Quote exactly the lines from the one with "Instruction: Switch to the Editor ribbon tab" to the end of the data, both included; omit the pictures.

**Collected data entries**
-=-=-=-=-

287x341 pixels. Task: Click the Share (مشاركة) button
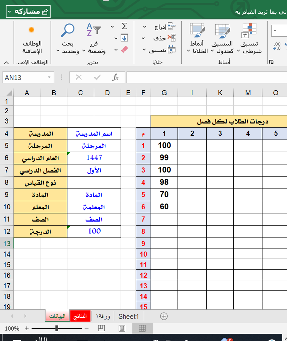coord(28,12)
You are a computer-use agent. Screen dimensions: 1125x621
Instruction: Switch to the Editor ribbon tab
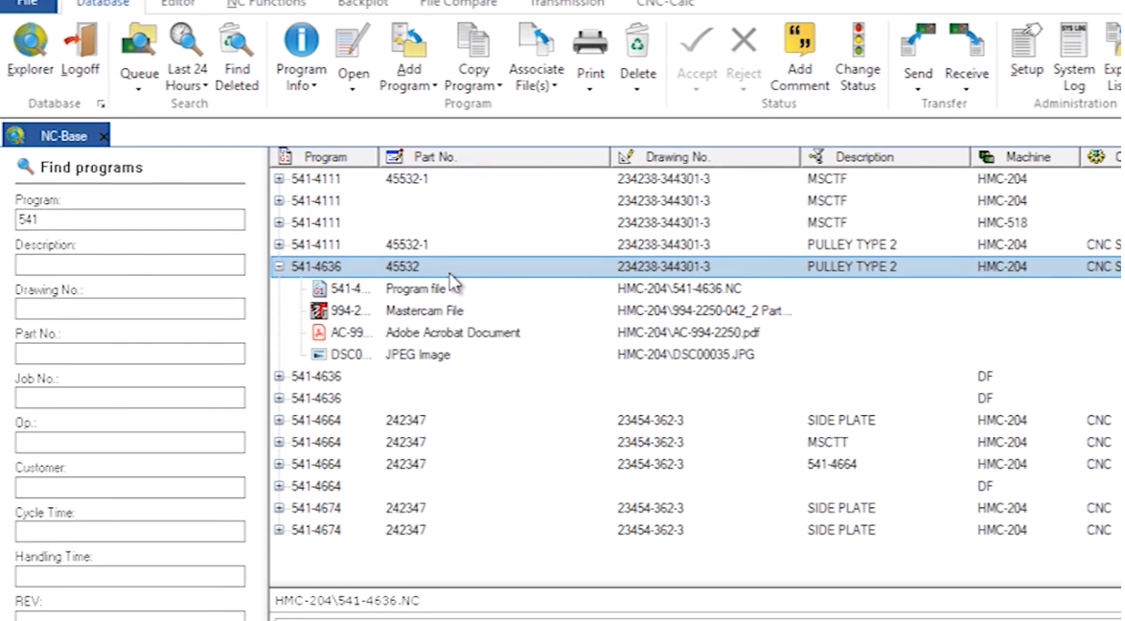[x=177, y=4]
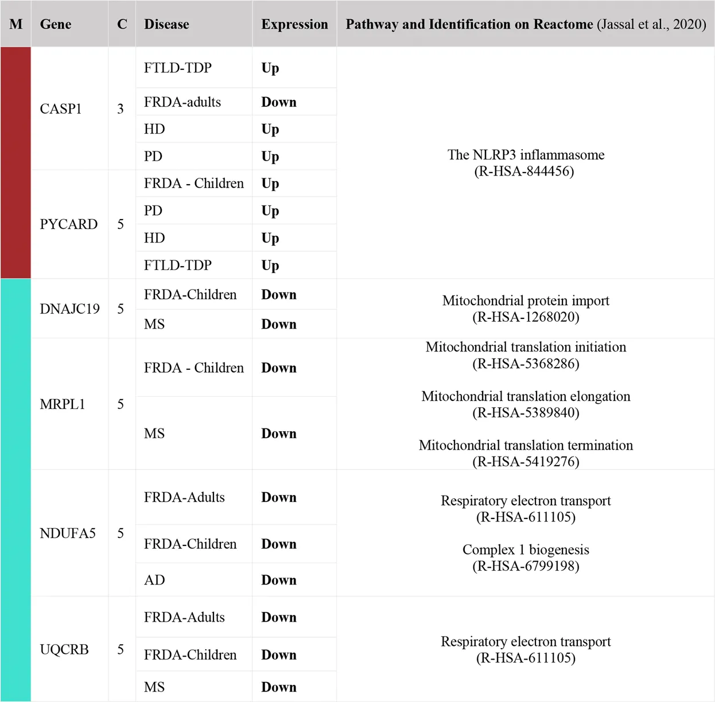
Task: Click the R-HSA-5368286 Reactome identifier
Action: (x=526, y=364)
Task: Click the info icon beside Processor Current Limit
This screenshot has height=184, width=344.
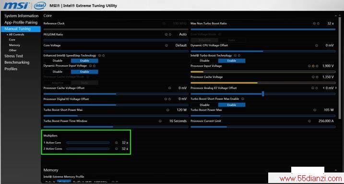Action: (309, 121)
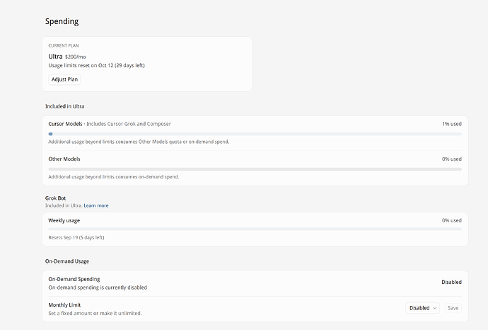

-=-=-=-=-

**Exercise output**
Instruction: Switch to the Editor ribbon tab
[x=177, y=4]
Task: Click the R-HSA-5368286 Reactome identifier
Action: (x=526, y=364)
Task: Click the info icon beside Processor Current Limit
This screenshot has height=184, width=344.
Action: (309, 121)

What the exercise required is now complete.